Clinical Practice Guideline for Bronchiolitis: Key Recommendations
Am Fam Physician. 2007 Jan 15;75(2):171.
Bronchiolitis is common in children younger than 24 months. The most common etiology for bronchiolitis is respiratory syncytial virus (RSV) infection. Although bronchiolitis is common, there are wide-ranging practice variations for its diagnosis and management. To address these variations, the American Academy of Pediatrics formed a committee with representatives from the American Academy of Family Physicians, the American Thoracic Society, and the American College of Chest Physicians to develop a clinical practice guideline,1 which is summarized on page 265 of this issue of American Family Physician.2 The guideline focuses on the diagnosis, management, and prevention of bronchiolitis in children one month to two years of age. Each recommendation was given an evidence profile that included statements on aggregate evidence quality, benefits, harms, and a benefits-harms assessment. This editorial highlights some of the key recommendations from the guideline.
The diagnosis of bronchiolitis is clinical and is based on the patient's history and physical examination. Typical symptoms include runny nose, tachypnea, cough, wheezing, crackling, and retractions and nasal flaring with the use of accessory muscles. Laboratory and radiologic testing are not needed to make the diagnosis. Virologic studies for RSV do not affect management decisions in most children with bronchiolitis. However, from an epidemiologic perspective, virologic tests may be helpful for documenting a community's RSV season and for research purposes.
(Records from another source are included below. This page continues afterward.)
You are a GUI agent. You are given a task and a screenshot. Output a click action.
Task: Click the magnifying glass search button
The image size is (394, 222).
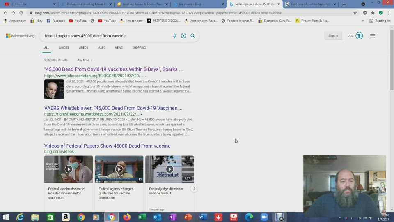click(x=192, y=36)
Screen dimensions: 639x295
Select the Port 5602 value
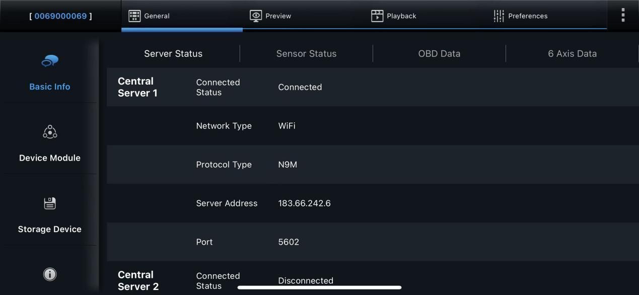[x=289, y=242]
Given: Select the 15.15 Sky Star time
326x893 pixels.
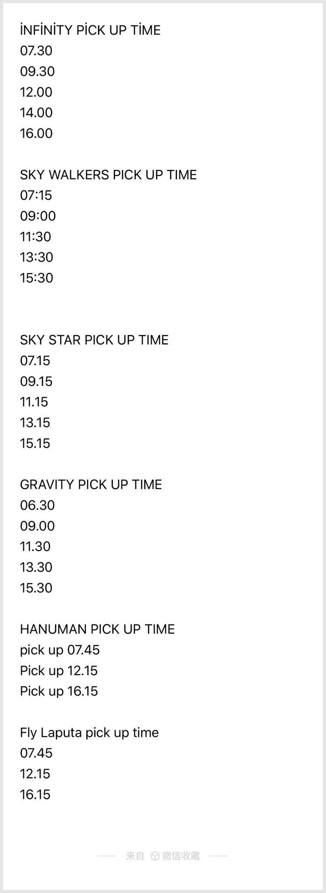Looking at the screenshot, I should (x=35, y=443).

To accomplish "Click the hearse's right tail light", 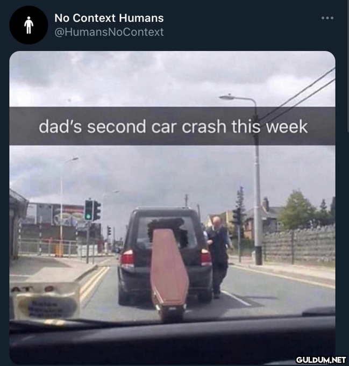I will point(205,257).
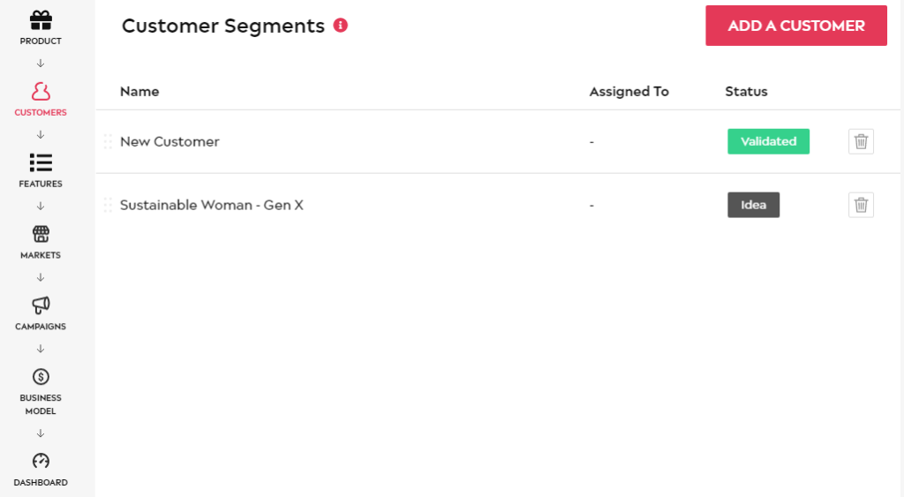Delete the New Customer segment

(x=861, y=141)
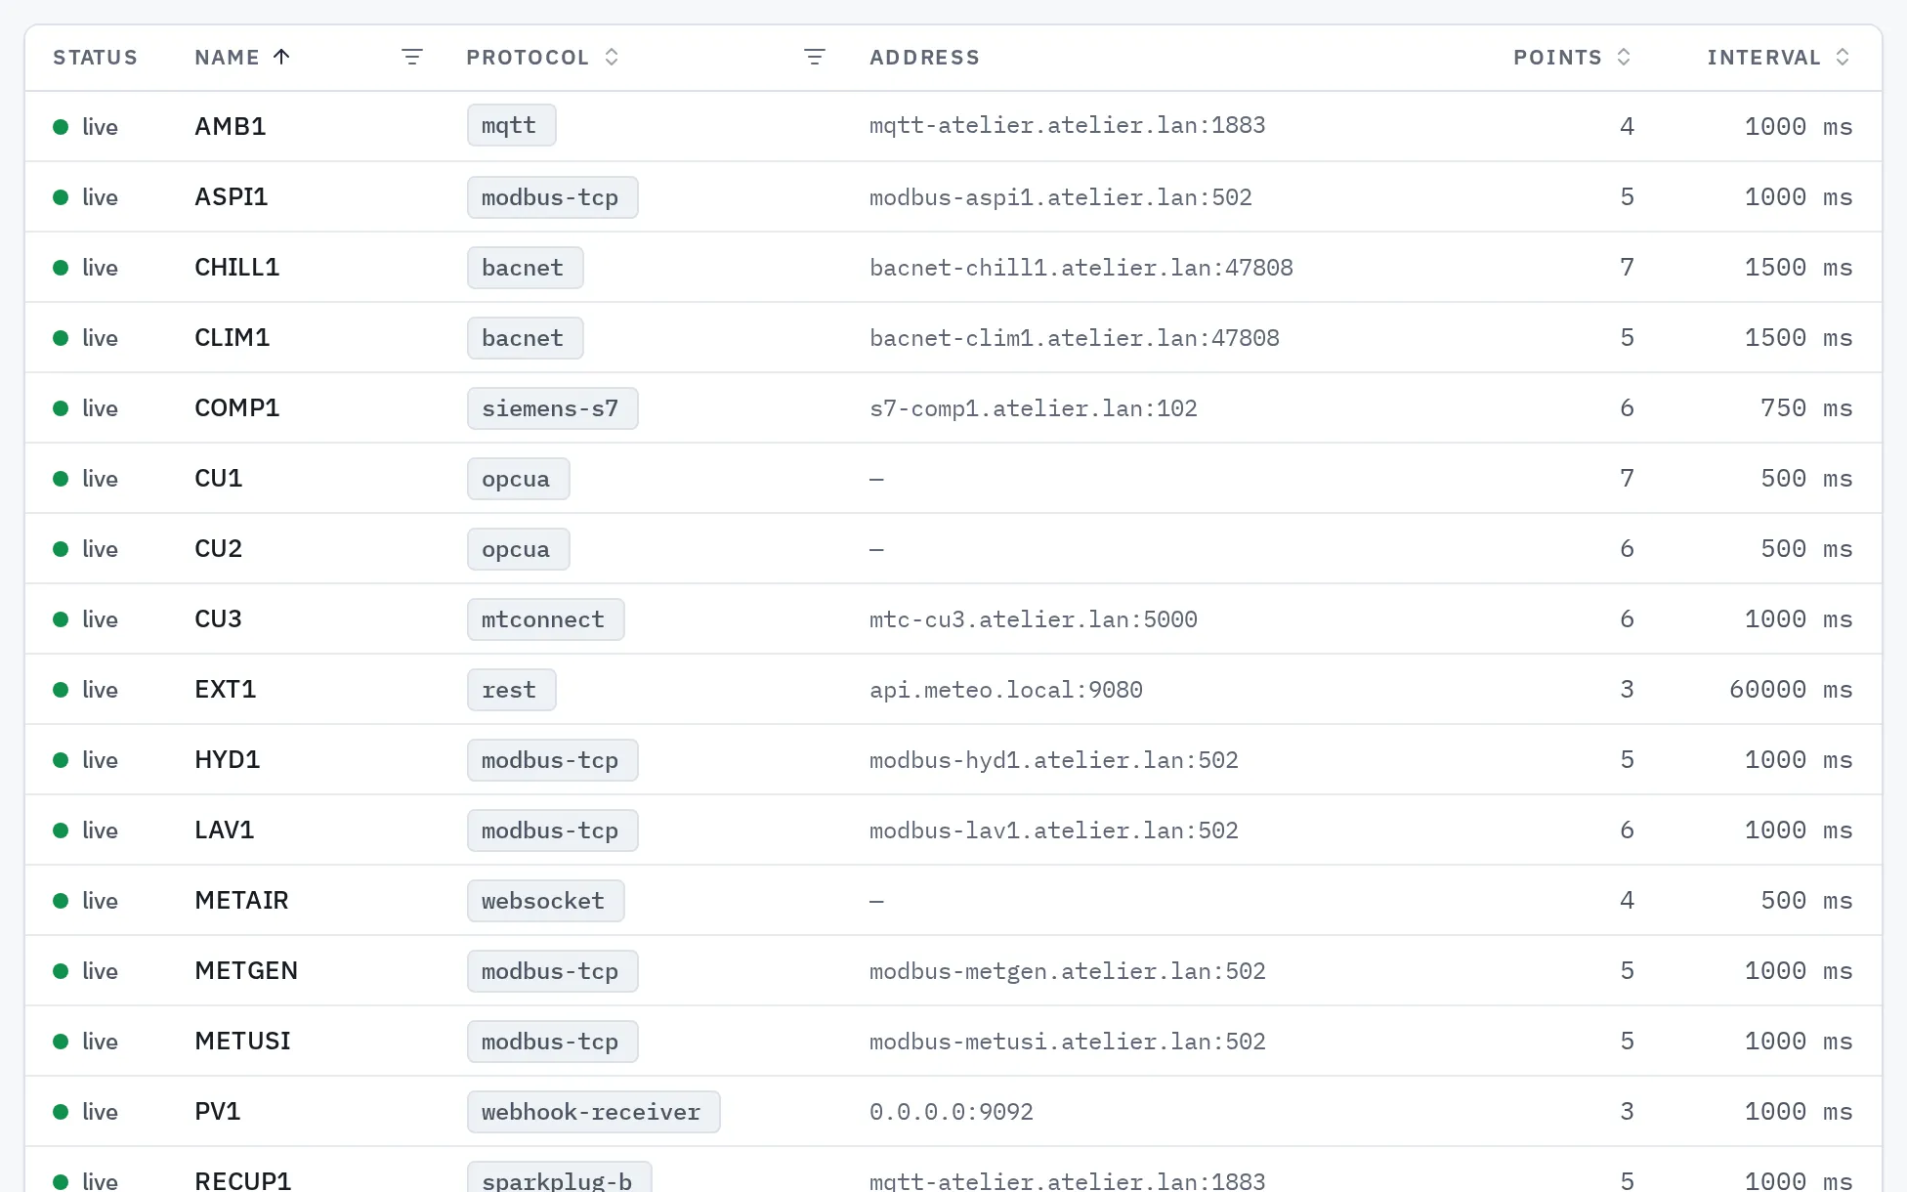Click the api.meteo.local:9080 address
Screen dimensions: 1907x1192
click(1006, 690)
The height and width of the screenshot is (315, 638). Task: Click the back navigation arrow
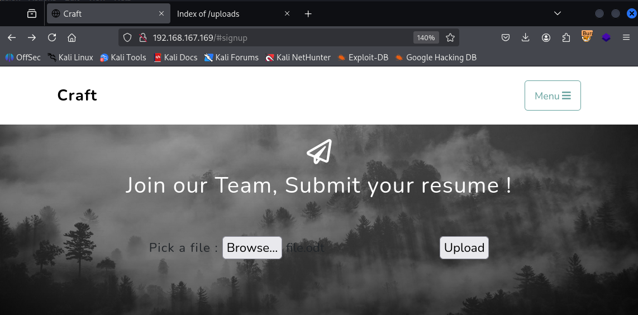coord(12,37)
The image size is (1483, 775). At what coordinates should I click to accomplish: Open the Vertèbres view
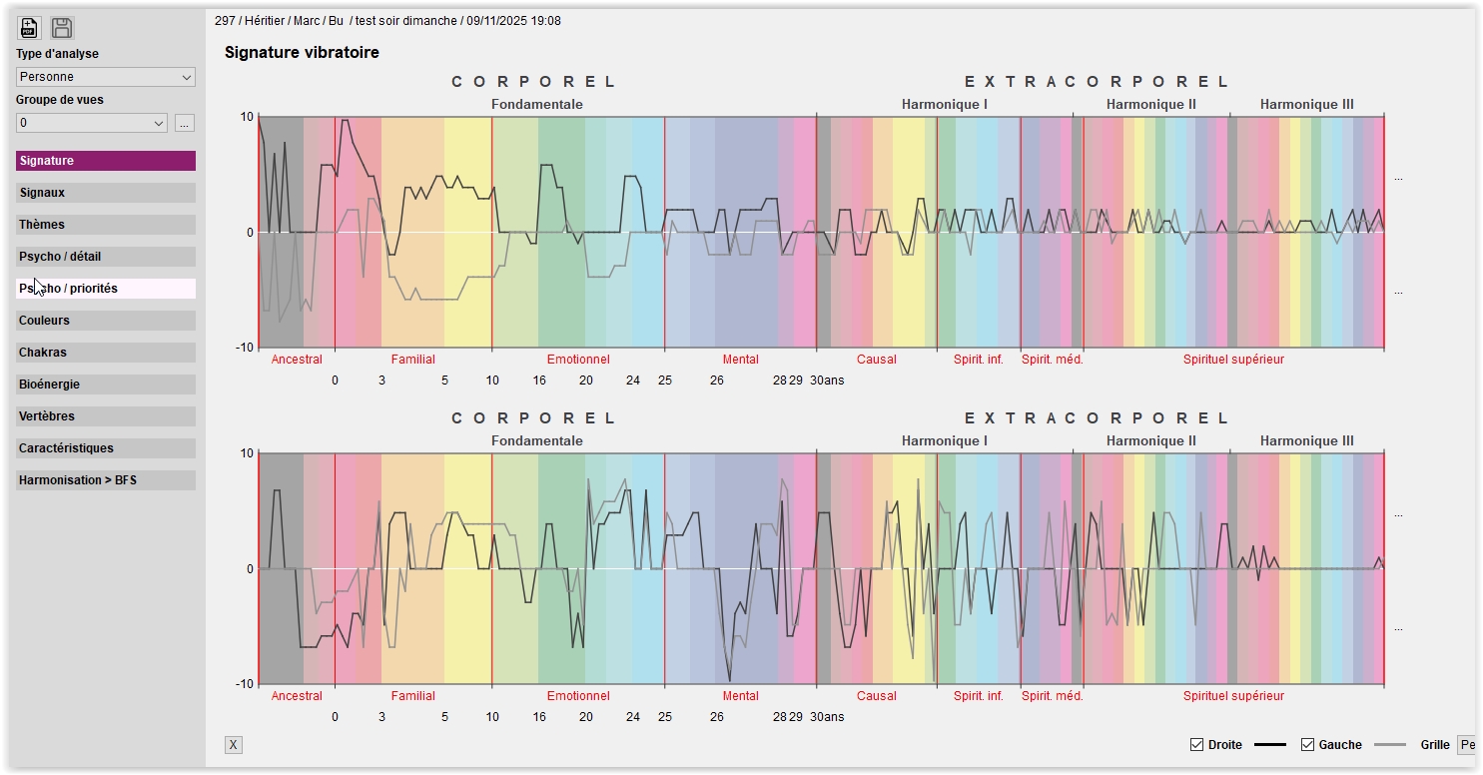coord(106,416)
Another major point in the guideline is that the routine use of medications to treat bronchiolitis is not necessary. Although bronchodilators, corticosteroids, and ribavirin (Virazole) are used in practice, there is little evidence to support their use. If a trial of inhaled bronchodilator therapy is initiated, it should be continued only if there is documented improvement in the patient's clinical condition. Furthermore, an antibacterial medication should not be used unless there is specific evidence that a coexisting bacterial infection is present.
The guideline also addresses several nonpharmacologic treatments. Physicians should assess the hydration status of all children with bronchiolitis. If a child is in respiratory distress and adequate oral hydration cannot be achieved, the child should receive intravenous fluids. The use of supplemental oxygen is indicated if functional oxygen saturation persistently falls below 90 percent. The routine use of chest physiotherapy is not indicated.
The guideline recommends adequate handwashing, preferably with an alcohol-based rub, as the most significant approach to preventing the nosocomial spread of RSV. It is important that the medical staff and the patient's family members are educated about adequate hand decontamination.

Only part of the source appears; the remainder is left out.